- **RECORD EXTRACTS**:
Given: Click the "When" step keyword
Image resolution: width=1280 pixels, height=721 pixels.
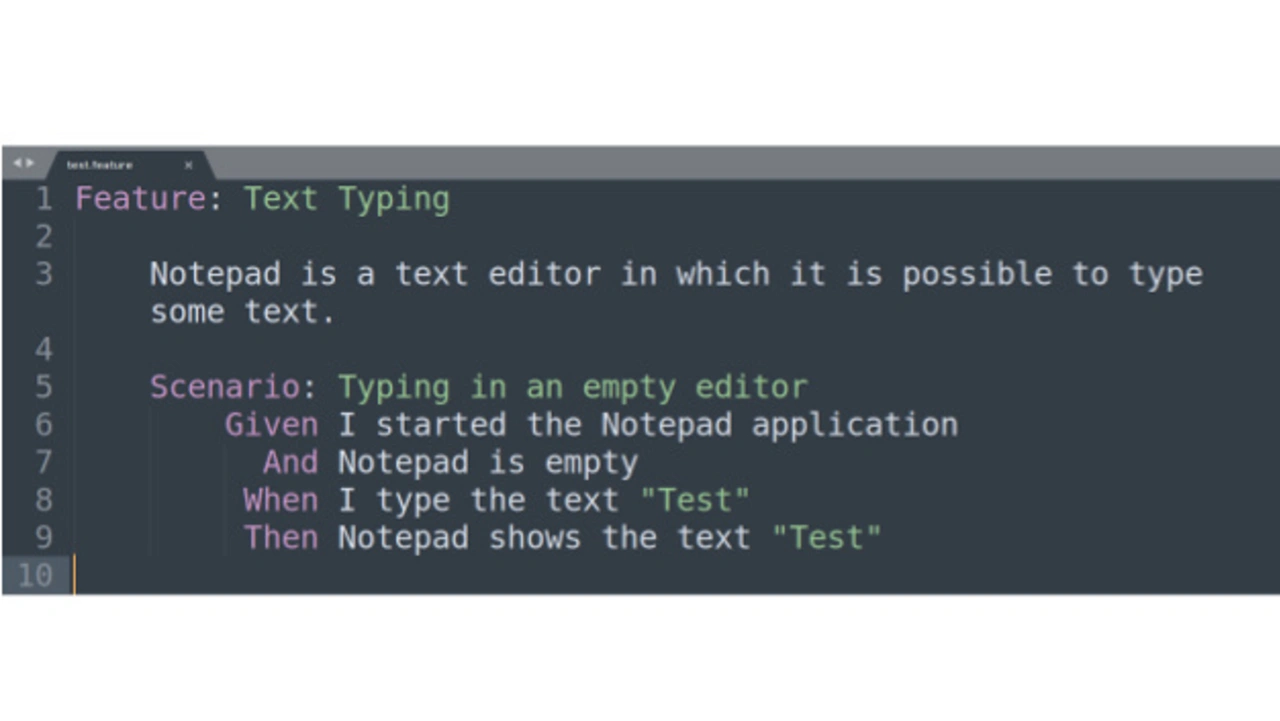Looking at the screenshot, I should (x=280, y=500).
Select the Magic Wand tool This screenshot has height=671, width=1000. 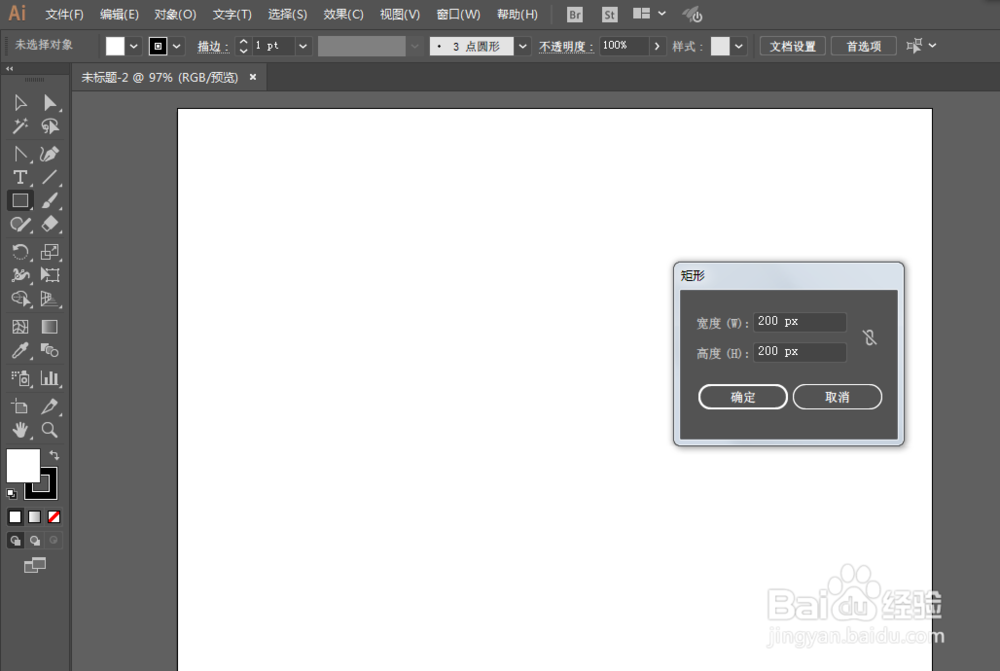pos(20,126)
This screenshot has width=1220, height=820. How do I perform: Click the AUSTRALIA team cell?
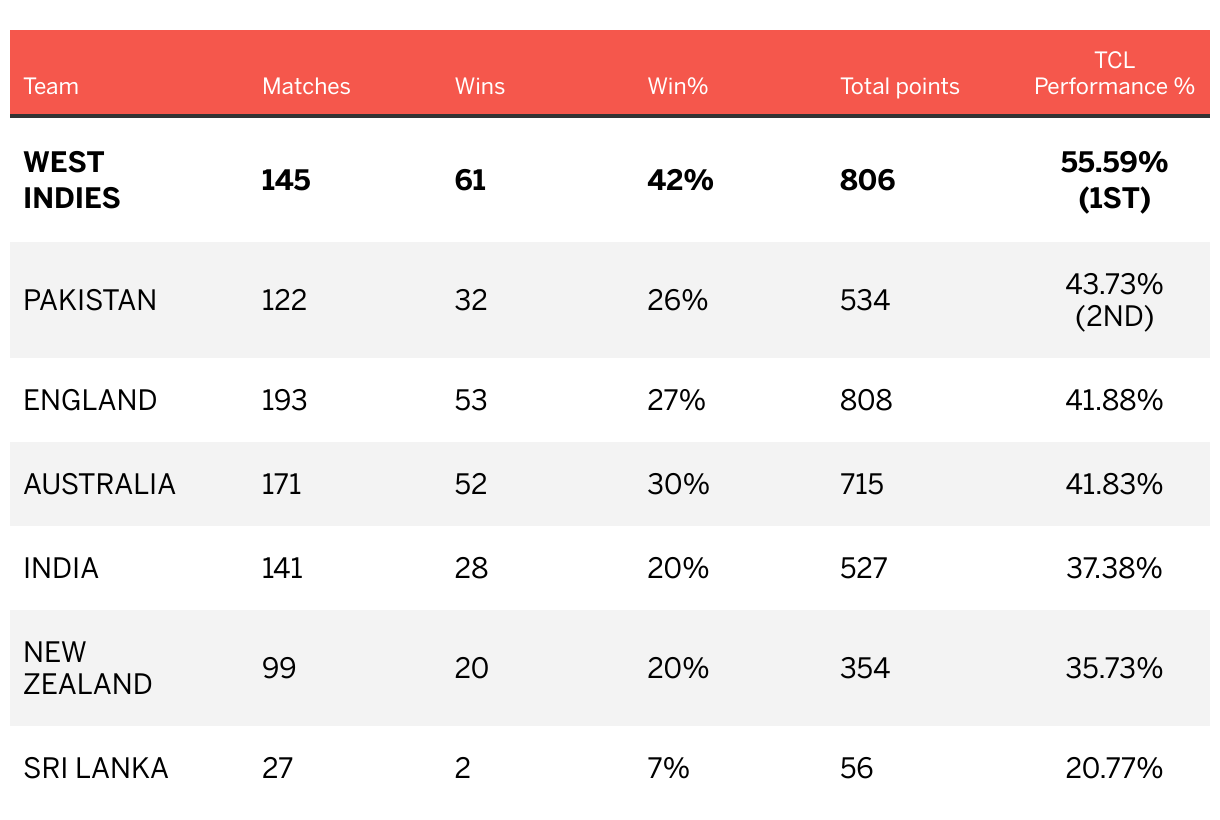pos(99,484)
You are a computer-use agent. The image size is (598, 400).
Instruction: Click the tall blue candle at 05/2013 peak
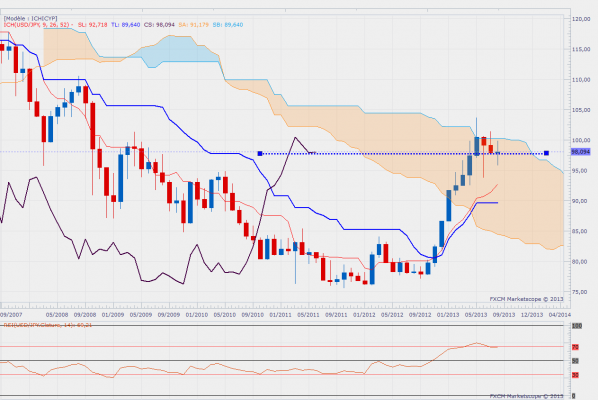(477, 146)
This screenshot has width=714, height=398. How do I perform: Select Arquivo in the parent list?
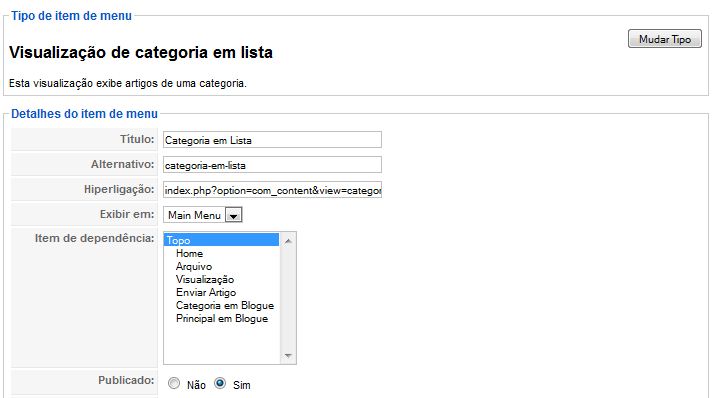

- **WHAT IS EXPECTED**: Write out only the lines from the one that contains "This screenshot has width=1220, height=820." through the last line of the records above, both included, word for word and without the pictures.

- **TASK ANSWER**:
This screenshot has width=1220, height=820. How do I perform: Click the AUSTRALIA team cell?
pos(99,484)
You are a computer-use agent. The image size is (598, 400).
Instruction: Click the tall blue candle at 05/2013 peak
(477, 146)
This screenshot has width=714, height=398. How do I perform: Select Arquivo in the parent list?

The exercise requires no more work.